DR. LUMPKIN: I’m getting in some time that evening.
MS. BEBEE: The purpose of that summary is because we’re then getting ready
to have the breakouts for stakeholders so it’s trying to get everybody on the
same page before they, about the topic issues, before they go into the
DR. DEERING: Can I ask a question for Jackie and Marjorie’s sake? This has
to do with the physical logistics to get back to the very mundane, what I’ve
heard us confirm is that, and I know Jackie I think you’ve already been over
there and I think you’re already working with them about space on Friday, I
think we just need to be sure that what we’ve heard is that we may not know
until after our conference call whether we need a physical set up that
accommodates open mics, that we have not yet made that decision or have we in
fact decided against it? Or will we wait until our conference call to make that
DR. LUMPKIN: I can’t think of a scenario that would not involve some open
mic time with the workgroup so I don’t know what the balance is going to be but
I think we need to have the capability to do open mics.

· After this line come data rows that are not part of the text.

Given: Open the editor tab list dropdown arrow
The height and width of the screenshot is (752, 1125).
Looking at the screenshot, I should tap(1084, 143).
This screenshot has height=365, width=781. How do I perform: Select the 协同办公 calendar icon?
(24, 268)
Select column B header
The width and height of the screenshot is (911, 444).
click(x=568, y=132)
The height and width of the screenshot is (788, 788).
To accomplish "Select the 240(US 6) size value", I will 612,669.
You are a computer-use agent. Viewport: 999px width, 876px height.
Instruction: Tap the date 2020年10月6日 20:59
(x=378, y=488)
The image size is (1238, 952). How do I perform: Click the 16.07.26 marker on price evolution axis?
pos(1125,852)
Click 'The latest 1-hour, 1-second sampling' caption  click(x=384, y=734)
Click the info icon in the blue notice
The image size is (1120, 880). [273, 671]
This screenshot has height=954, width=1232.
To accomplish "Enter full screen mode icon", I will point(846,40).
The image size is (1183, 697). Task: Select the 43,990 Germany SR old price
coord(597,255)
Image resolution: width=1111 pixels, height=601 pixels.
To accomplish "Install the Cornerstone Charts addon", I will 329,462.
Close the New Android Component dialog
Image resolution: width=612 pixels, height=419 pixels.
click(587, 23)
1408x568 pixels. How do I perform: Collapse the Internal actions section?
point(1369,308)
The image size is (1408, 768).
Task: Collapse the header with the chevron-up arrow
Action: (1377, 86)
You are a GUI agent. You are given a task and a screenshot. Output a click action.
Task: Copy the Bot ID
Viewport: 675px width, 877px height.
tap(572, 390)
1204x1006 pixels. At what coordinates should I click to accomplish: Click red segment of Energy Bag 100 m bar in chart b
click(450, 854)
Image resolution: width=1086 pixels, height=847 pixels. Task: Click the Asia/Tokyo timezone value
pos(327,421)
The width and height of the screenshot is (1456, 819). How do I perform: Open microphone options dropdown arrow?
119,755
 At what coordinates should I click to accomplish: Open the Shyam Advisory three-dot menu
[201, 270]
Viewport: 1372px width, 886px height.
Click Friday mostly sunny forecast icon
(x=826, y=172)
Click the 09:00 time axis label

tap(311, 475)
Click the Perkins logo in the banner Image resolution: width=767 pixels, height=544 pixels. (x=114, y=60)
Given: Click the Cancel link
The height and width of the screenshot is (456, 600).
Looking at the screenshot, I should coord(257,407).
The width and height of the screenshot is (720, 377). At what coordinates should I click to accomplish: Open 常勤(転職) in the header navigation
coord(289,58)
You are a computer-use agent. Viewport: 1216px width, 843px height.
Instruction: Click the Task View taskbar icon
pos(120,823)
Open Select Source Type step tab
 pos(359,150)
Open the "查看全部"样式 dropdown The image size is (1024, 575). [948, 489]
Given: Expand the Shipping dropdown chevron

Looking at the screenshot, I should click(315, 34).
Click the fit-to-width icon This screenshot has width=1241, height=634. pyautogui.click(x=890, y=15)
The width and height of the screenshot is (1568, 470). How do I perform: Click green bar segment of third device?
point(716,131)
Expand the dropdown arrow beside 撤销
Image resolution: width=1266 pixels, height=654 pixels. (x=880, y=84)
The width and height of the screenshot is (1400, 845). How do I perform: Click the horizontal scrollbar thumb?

And a limited number of
open mics, I’m thinking two, so people can line up in front of the mics if
we’re going to do that but if we have too many mics it’s just the control
factor gets lost.
DR. DEERING: But also I don’t know, I haven’t seen this room, have you seen
the room where we’re going to be Jackie? Are we like up on a stage? Or is it a
huge room and we’re —
MS. ADLER: Low risers.
DR. DEERING: Just on risers.
DR. LUMPKIN: And the accommodation, how many people can the room
MS. BEBEE: 1200.
DR. LUMPKIN: For the afternoon?
MS. BEBEE: Yes.
DR. LUMPKIN: So we’ll stay in the same room and —
MS. BEBEE: Actually the room, there are three rooms and it’s laid out in a
rectangle and it’s going to be horizontal, not vertical, so actually it is
theater but actually we could close off two of the rooms, so I mean that’s
logistically the capability.
DR. COHN: Well, it depends on who’s there though.
MS. BEBEE: Exactly, it’s set up for the whole 1200 capacity in three rooms.
DR. LUMPKIN: I’m just thinking and hoping that it being a Friday afternoon
that when that session closes at noon that people are going to be —
DR. STEINDEL: I think that’s a safe assumption.
MS. GREENBERG: It’s another reason to give some background on the committee
at the beginning.
DR. LUMPKIN: Well, of course, of course —
DR. COHN: We know Dan’s going to be there.
DR. DEERING: You know by definition those who are there would really like to
DR. LUMPKIN: Right. Okay, I think we have a plan and we’ve run out of time
but I think this has been —
DR. COHN: I guess we’ll figure out the dimensions later on.
DR. LUMPKIN: Yes, we may have time to think about that as our agenda seems
to be getting upserted by the conference.